L’INSA de Lyon participe avec le soutien de la Région, au sauvetage par numérisation, de milliers de manuscrits conservés depuis des siècles à Tombouctou. Mais il faudra pour réaliser ce travail parfois dans des localités très éloignés, apporter aussi l’énergie. Le photovoltaïque permettra d’alimenter des ordinateurs auxquels s’initieront les habitants.
Au quinzième siècle, Tombouctou, aujourd’hui au Mali, est une des capitales de la connaissance et de la culture. Vingt cinq mille étudiants fréquentent la ville qui est un centre commercial important, mais aussi un centre culturel où sont conservés entre 180 000 et200 000 manuscrits. Conservés par la sécheresse, et par un climat désertique qui a écarté les courants commerciaux de la ville pendant des siècles, les manuscrits sont
Depuis quelques mois restaurés avec l’aide de chercheurs de l’INSA de Lyon, et de la Région Rhône-Alpes
Ils ont été sauvés en quelques sorte par le climat. La sécheresse de la région de Tombouctou a offert un environnement sain pour ces supports fragiles papier, de parchemin, de peau de chamelle. Le climat désertique a écarté les grandes voies de circulation de Tombouctou. ET surtout, les propriétaires des manuscrits, des familles, les ont préservés pendant des générations, serrés dans des malles, des coffres, des greniers.
Les manuscrits de Tombouctou concentrent une partie de la richesse de la culture afro-musulmane. Ils contiennent des textes consacrés aux arts, aux sciences naturelles, à la pharmacopée, à l’astronomie, aux mathématiques, au commerce, à la politique, à la musique. Certains manuscrits sont vieux de près de dix siècles et ont voyagé, venant de Tolède, d’Agadir, de Tolède, de Fès ou du Moyen-Orient.

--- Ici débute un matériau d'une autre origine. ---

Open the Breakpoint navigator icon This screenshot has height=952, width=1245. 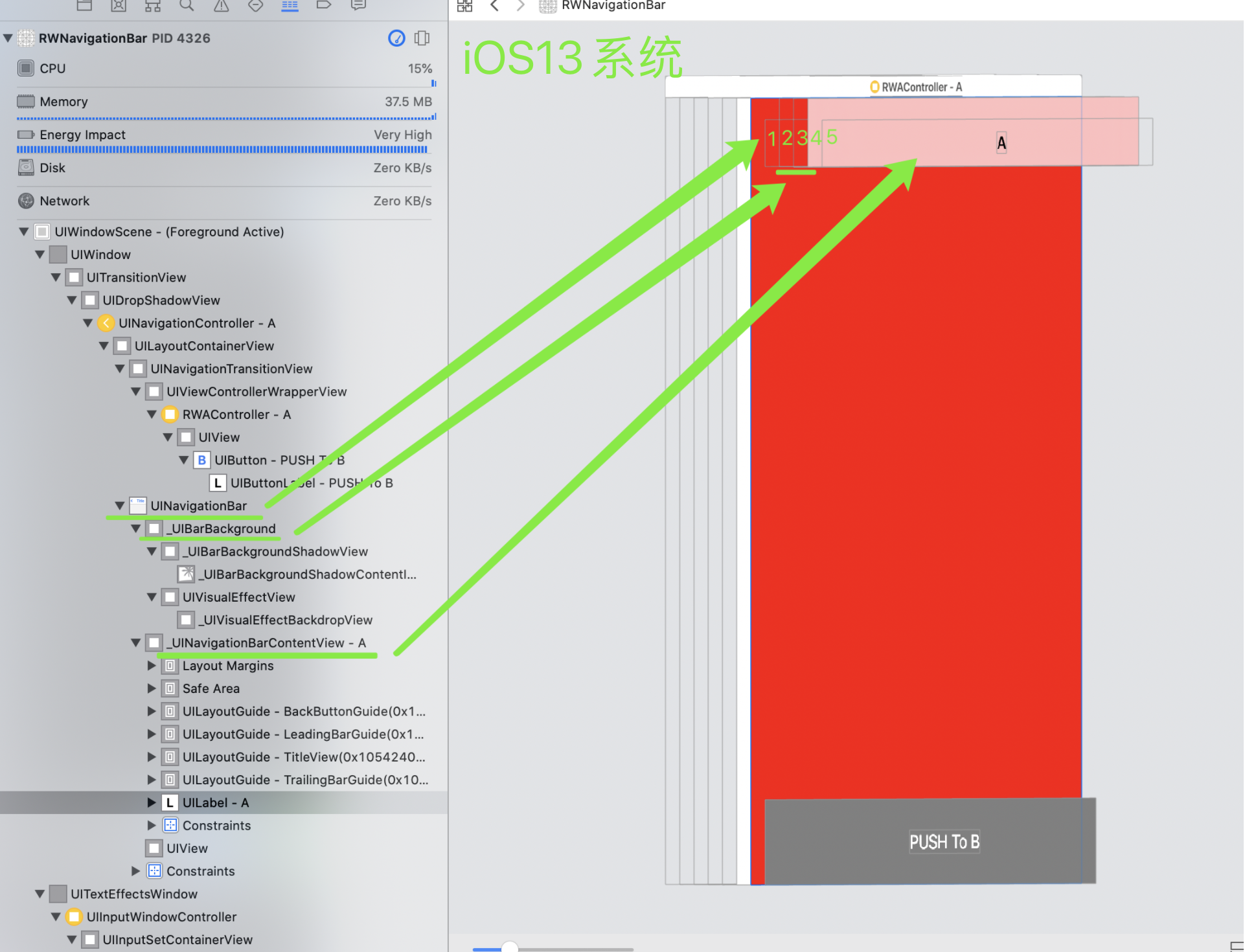324,6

Depuis plusieurs années l’Etat malien a entrepris de sauver ce patrimoine aujourd’hui menacé par l’avidité d’acheteurs potentiels, et par les besoins que pourraient avoir certaines familles de se procurer des moyens financiers. En 1970, l’Etat malien a créé un centre de recherche et de conservation pour ces ouvrages conservés dans des bibliothèques privées, ou dans cinq bibliothèques de la ville de Tombouctou.
Mais la tâche est colossale, pour inventorier, protéger, transcrire ces textes.
La Région de Tombouctou a élaboré un projet déjà lancé de conservation, de recherche sur les techniques de rédaction des manuscrits.
Pour aller plus loin, une coopération a été lancée dans le cadre des liens qui existent depuis vingt ans entre Rhône-Alpes et la sixième région du Mali, dans les domaines sanitaires, administratif. L’INSA de Lyon a décidé de participer à la numérisation des manuscrits, avec une aide de 100 000 euros de Rhône-Alpes.
Le Laboratoire d’Informatique en Images et Systèmes d’Information, le LIRIS, est un unité mixte, INSA, Ecole Centrale de Lyon, CNRS, Universités Lyon 1 et Lyon 2.
La coopération a démarré et doit se dérouler en trois étapes.
La première étape est un état des lieux, avec la création d’un portail web, des accords avec les détenteurs des manuscrits. La deuxième étape est le lancement de l’inventaire et l’élaboration d’un catalogue, avec des chercheurs de l’Université Pierre Mendès France de Grenoble et de l’Université Lyon 3. Cette étape sera réalisée avec la société lyonnaise Ever Team, premier éditeur européen de solutions intégrées de gestion de contenu.
La troisième étape sera la numérisation, avec le lancement d’une recherche sur le contenu. Mais pour le moment, explique Hubert Emptoz, enseignant et chercheur en informatique à l’INSA, il faudra apporter de l’électricité pour les appareils de numérisation. Le photovoltaïque au secours des manuscrits.